When stocks head south like they have recently, the logical response is to dump your stocks and head for the hills. No one wants to watch hard-earned money be eaten away by uncontrollable market forces. In this situation, it feels right to do something; just watching from the sidelines can be agonizing. But when investors do take action, they almost always run away from the market.
In fact, in October, mutual fund investors withdrew over $72 billion from stock mutual funds, marking the single largest week of outflows in more than six years. Of this $72 billion figure, $47 billion came from funds invested primarily in domestic equity securities. October's outflows even surpassed the previous record high of $52 billion in July 2002. You can say this much for U.S. investors -- they really know how to panic.
Buy low, sell high
But making investment decisions in a panic can lead to some common mistakes. Think back to that classic investing tenet: Buy low, sell high. It's a simple recipe for investment success. But when you start to sell off after a significant market decline, you're violating that very rule. Why would you sell after the price of something has gone down?
The ideal time to sell is at a market peak, or after a stock has had a significant run-up. But it's much harder to sell when your investment has had a 45% gain in the past 12 months, and you're hoping it will do so again this year.
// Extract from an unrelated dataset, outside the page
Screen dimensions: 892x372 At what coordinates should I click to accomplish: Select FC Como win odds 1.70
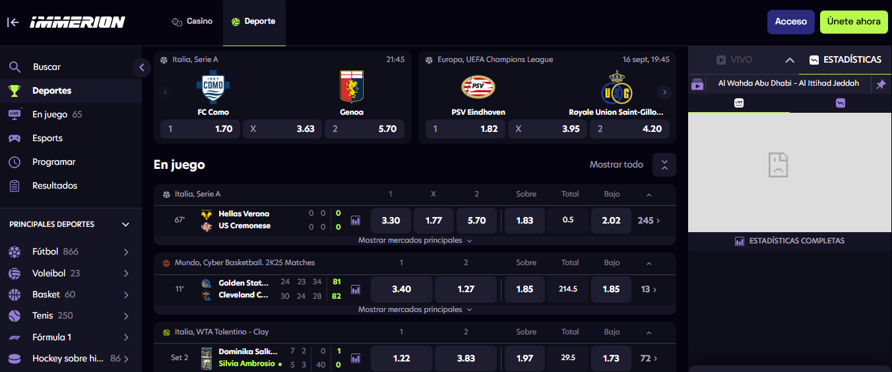[x=200, y=129]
No one wants to sell when stocks are doing well, but that's the only time it makes sense to do so.
If you have a stock that you liked a few weeks ago at $40/share, you should like it even more now at $30/share. Market dips are an excellent buying opportunity. Stocks are more affordable, and eagle-eyed investors can snap up some good bargains.
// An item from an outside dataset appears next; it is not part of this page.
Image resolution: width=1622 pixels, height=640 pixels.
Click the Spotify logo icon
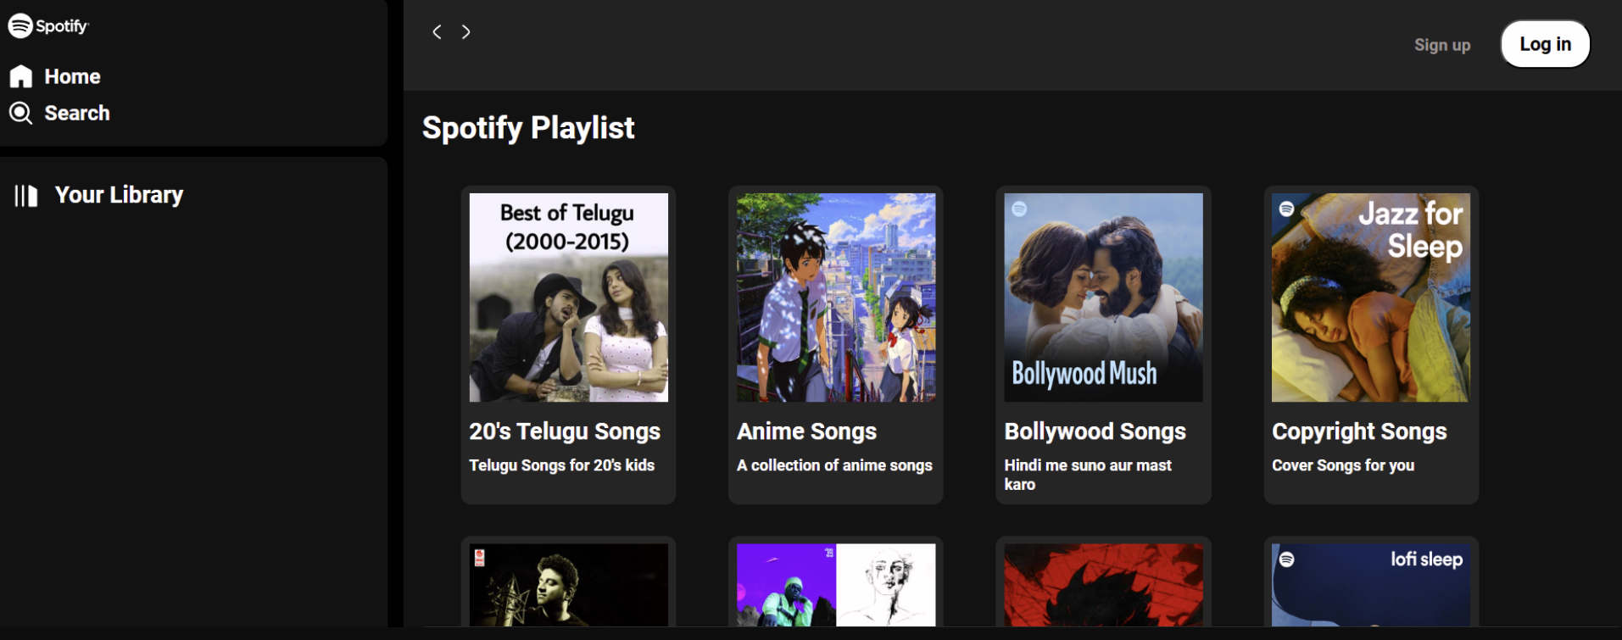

It may seem kind of scary to buy when everyone else is selling, but that's the step most investors miss. Going against the grain during times of market extremes can be an investor's smartest move.
Mutual fund investors' last course of action in this sort of environment should be pulling their money from equity funds to stick it somewhere "safe," like a money market fund.
According to the data above, many investors are making this exact mistake. Keep your focus on the long term, and try not to let a temporary market plunge distract you.
In fact, if you have some money sitting on the sidelines, now might be a good time to put that cash to work in a quality mutual fund. Whether you prefer growth or value investing, there are funds and ETFs that can make things easy.
What to do now
If you are looking for an inexpensive entry into the growth corner of the market, you might want to consider the PowerShares QQQ Trust ETF (Nasdaq: QQQQ ) . It holds positions in several attractively priced growth stocks, including Intel (Nasdaq: INTC ) , Oracle (Nasdaq: ORCL ) , and Apple (Nasdaq: AAPL ) .
Stocks such as these stand an excellent chance of outperforming in the near future, and they're all a lot cheaper now than they were earlier this year.
Living through market downturns and the resulting panic is never fun. Just remember not to think like all of the other sheep in the market. Don't sell off when the going gets tough, and use market downturns to pick up some attractively priced investments. You'll thank yourself for it when the market calms back down.